Ralf Junker wrote:
This can be fixed by checking the column affinity for a value when it is
stored. If an integer value is being stored in a column with numeric affinity,
then store the value as a REAL value rather than as an INTEGER value. This will
perform the same conversion that the other engines do, and hence produce the
same result when the division operation is performed later.
Unfortunately, this is not true for SQLite3. If you execute the following SQL
commands
CREATE TABLE t (a REAL, b REAL);
INSERT INTO t VALUES (5, 2);
both values are stored as INTEGER and not as REAL as one would expect by the
column affinity. In fact, this behaviour is intentional and is stated in the
help as a feature to minimize storage space for INTEGER numbers.
I'm sorry I took so long to get back to, I started this reply last
night, but had to leave it unfinished until now.
To clarify what I said above (since it obviously wasn't clear).

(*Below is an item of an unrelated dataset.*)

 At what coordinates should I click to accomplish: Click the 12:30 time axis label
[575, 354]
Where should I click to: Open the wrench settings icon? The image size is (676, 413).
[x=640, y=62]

The first thing to note is that SQLite applies a data type to individual
values, and data type affinities to table columns. These are different
things.
I meant that your division problem can be fixed in SQLite if SQLite is
modified so that it checks the affinity of the column before storing the
integer value. In SQLite a column declared as REAL has an affinity of
NUMERIC (see http://www.sqlite.org/datatype3.html section 2.1). The
problem is that currently columns with NUMERIC affinity can store values
of any type, in particular it can store both INTEGER and REAL (see
section 1 of the data types documentation). The required change would be
to modify SQLite so that it would convert INTEGER values to REAL values
when they are stored in a column with NUMERIC affinity.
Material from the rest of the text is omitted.